━━━━━ Extracted records

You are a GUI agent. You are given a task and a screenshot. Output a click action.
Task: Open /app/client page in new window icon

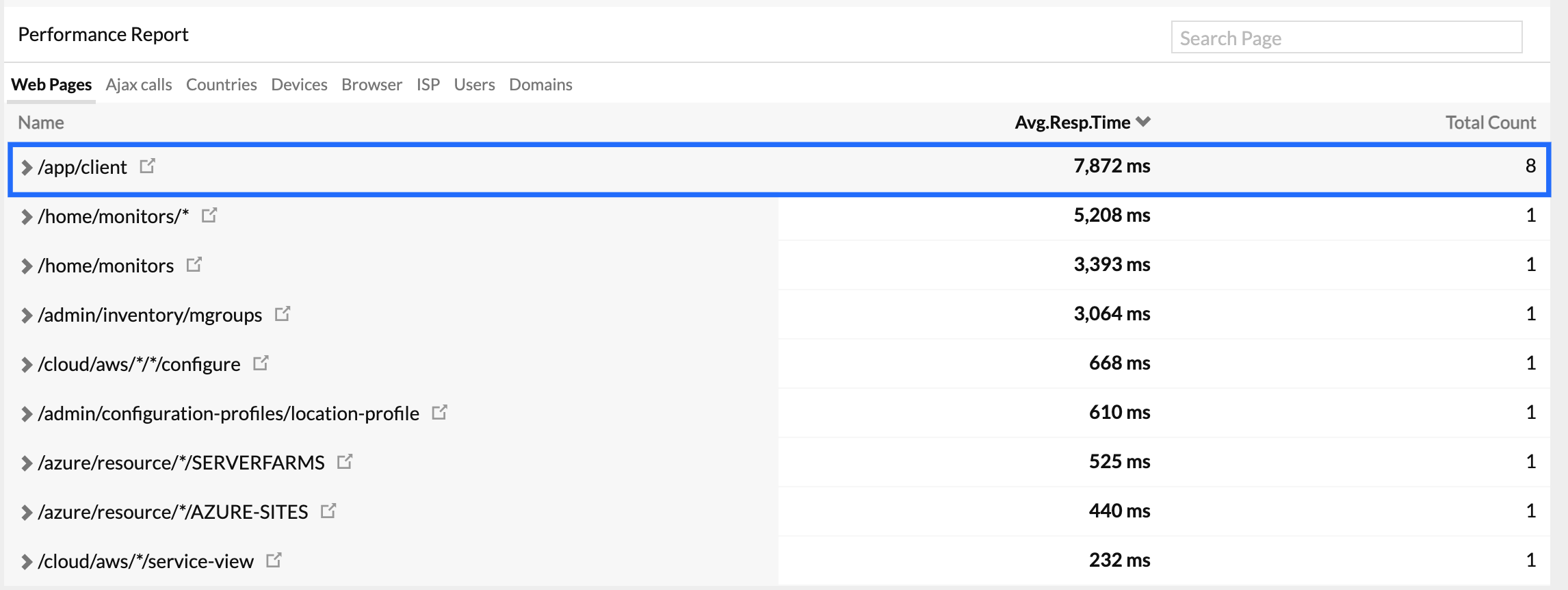147,166
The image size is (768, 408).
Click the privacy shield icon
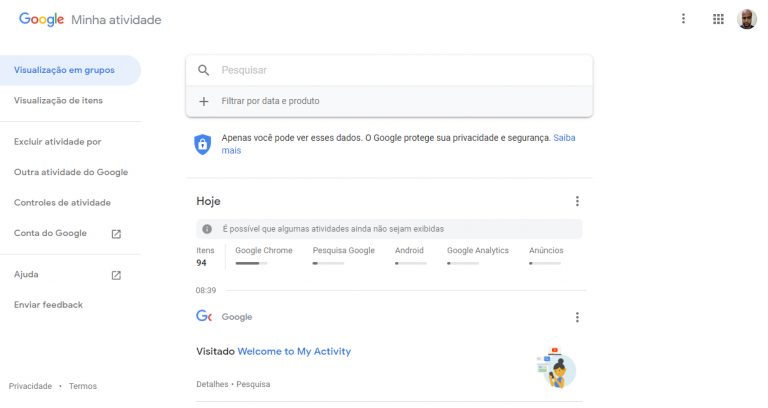(202, 144)
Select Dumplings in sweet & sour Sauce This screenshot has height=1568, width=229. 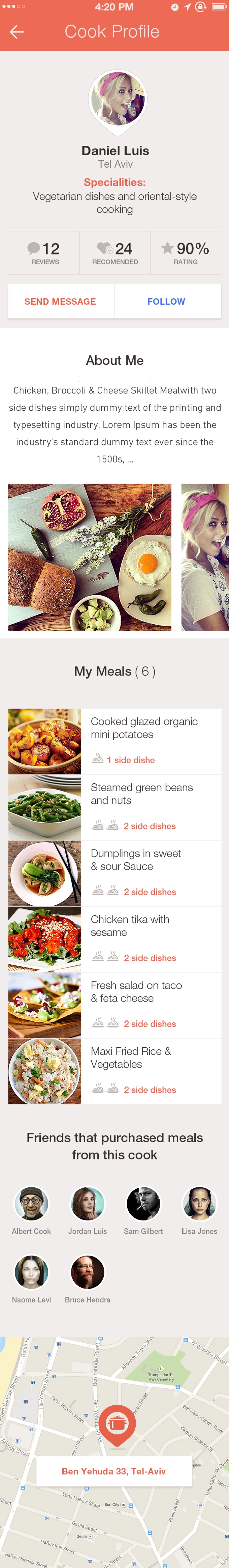pyautogui.click(x=114, y=874)
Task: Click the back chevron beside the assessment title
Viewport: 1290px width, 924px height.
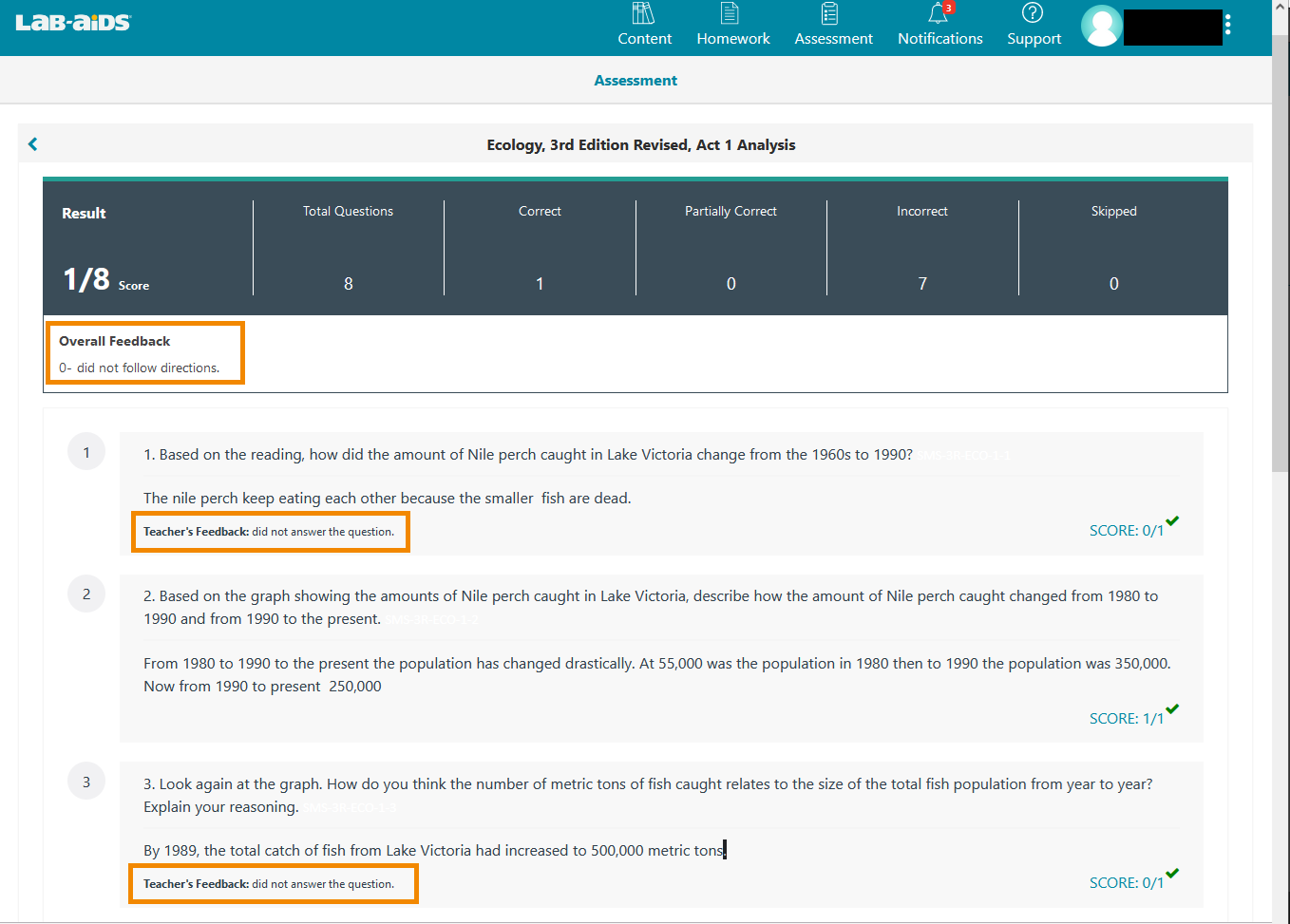Action: coord(33,143)
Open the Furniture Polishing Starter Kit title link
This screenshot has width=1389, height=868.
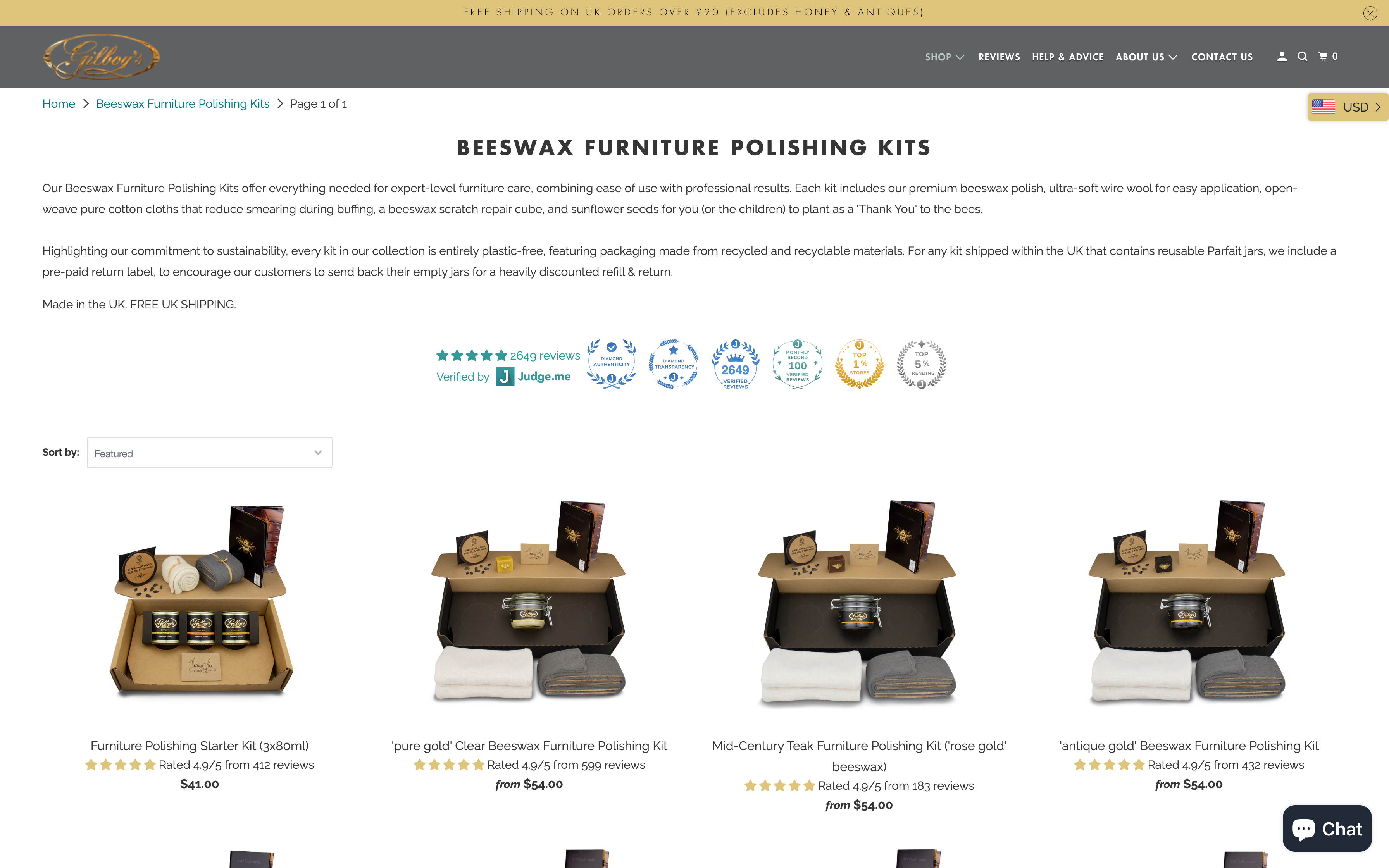tap(199, 746)
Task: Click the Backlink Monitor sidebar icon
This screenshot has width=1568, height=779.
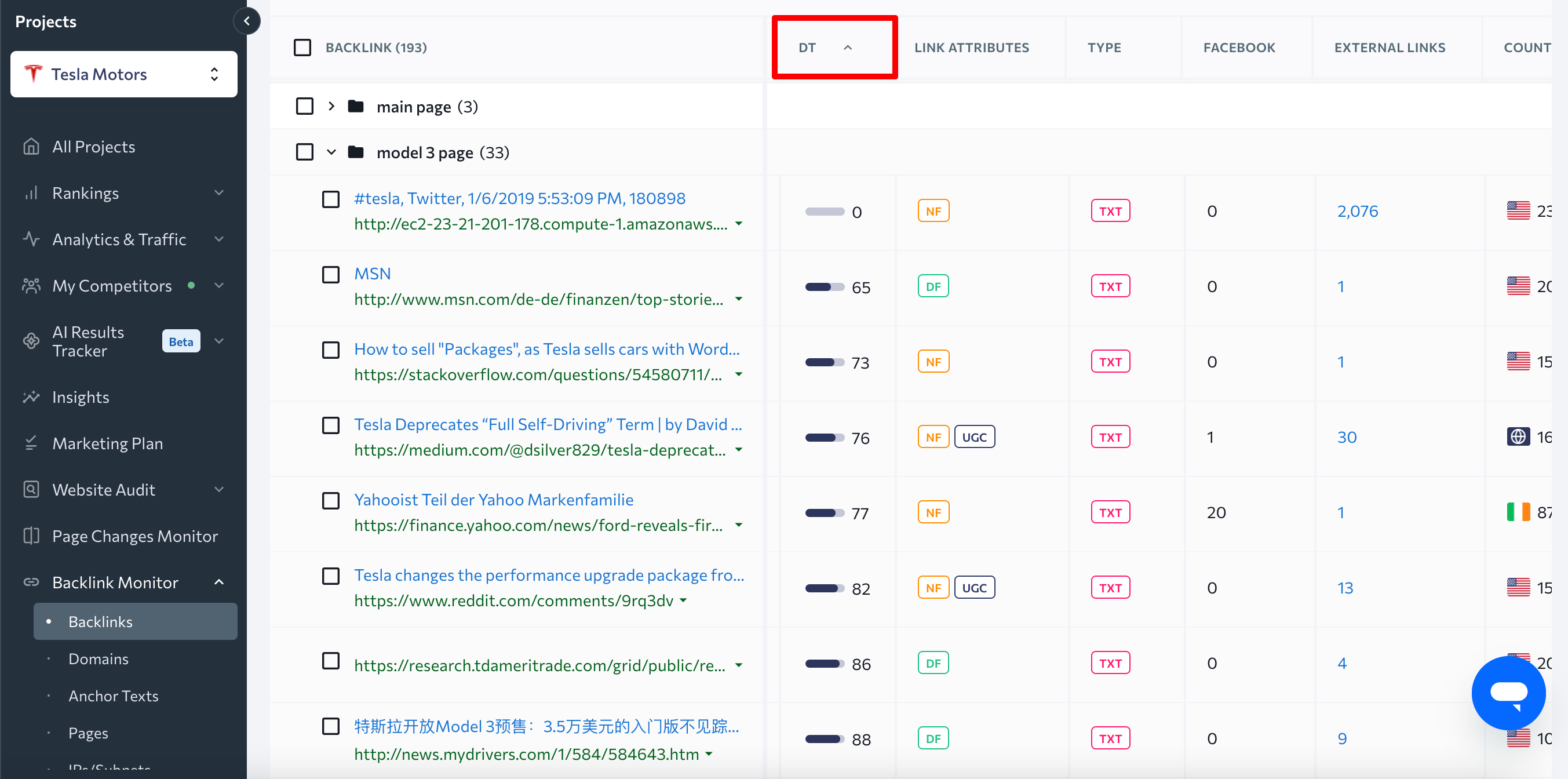Action: (30, 582)
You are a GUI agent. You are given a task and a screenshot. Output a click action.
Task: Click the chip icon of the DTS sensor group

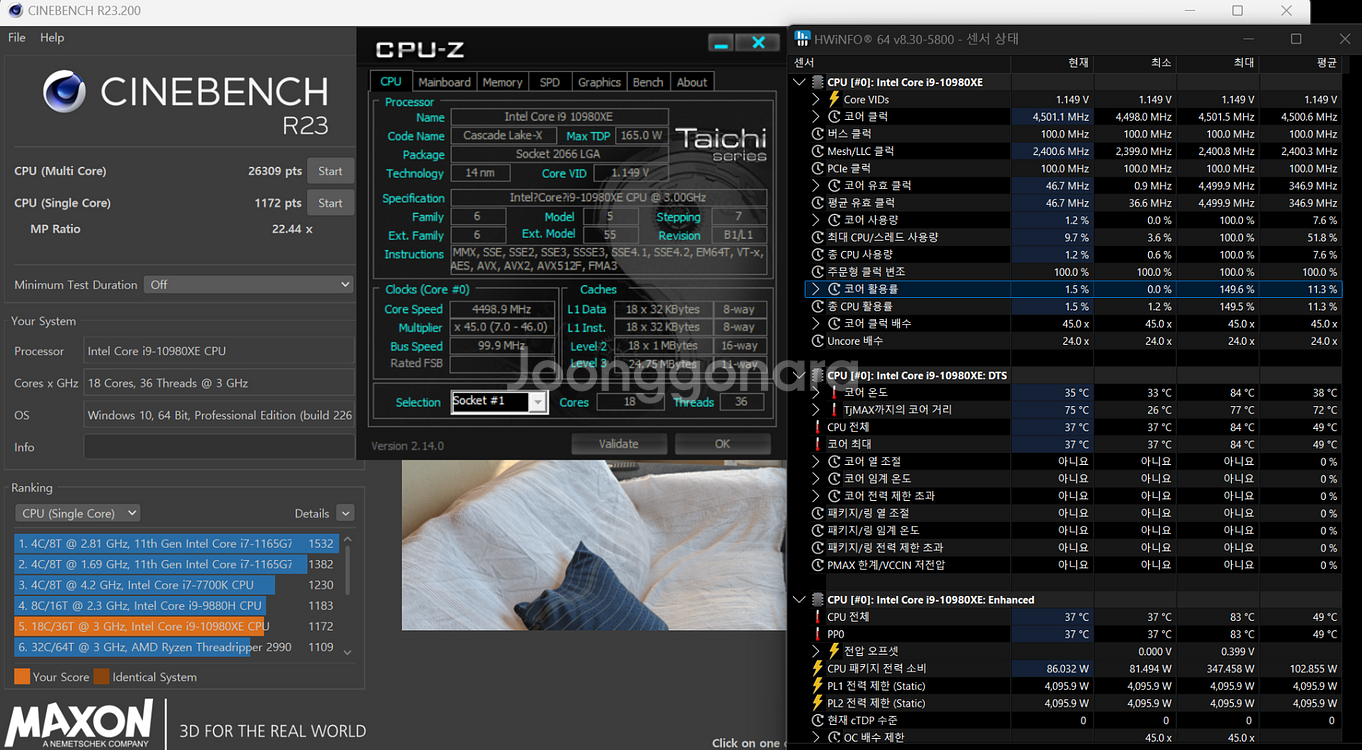[x=817, y=375]
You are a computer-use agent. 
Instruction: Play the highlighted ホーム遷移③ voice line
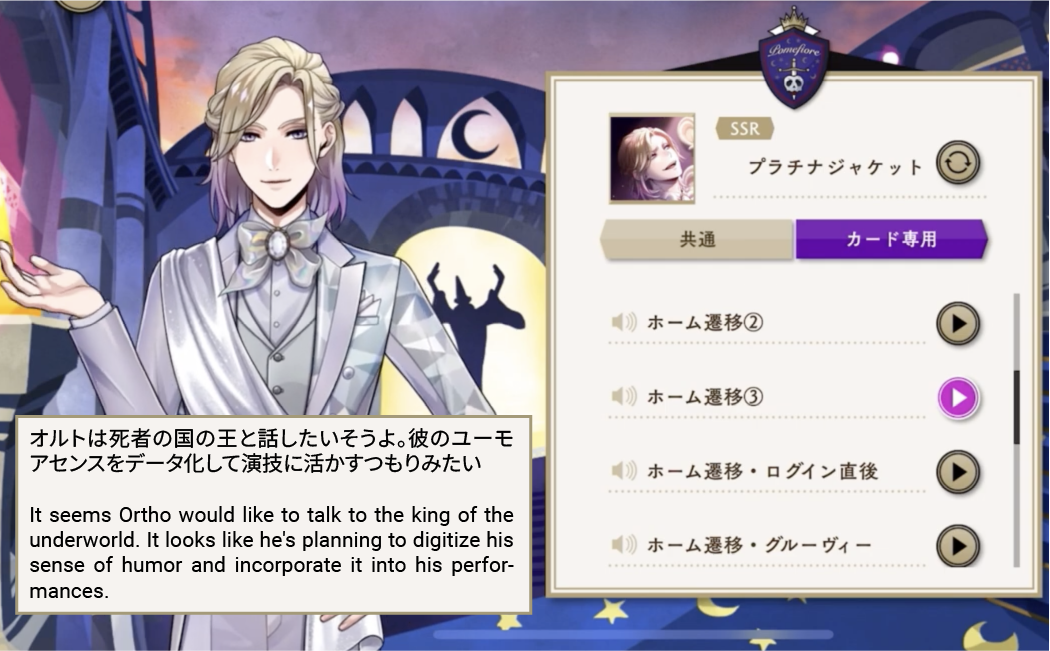coord(958,398)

━━━━━━━━━━

__What is being asked__
Reproduce the records above exactly, but only from the line containing "Task: Click the chip" through the last line, both included, and without any pictures.

__Completed task__
Task: Click the chip icon of the DTS sensor group

[x=817, y=375]
You are a computer-use agent. 
Instruction: Play the highlighted ホーム遷移③ voice line
coord(958,398)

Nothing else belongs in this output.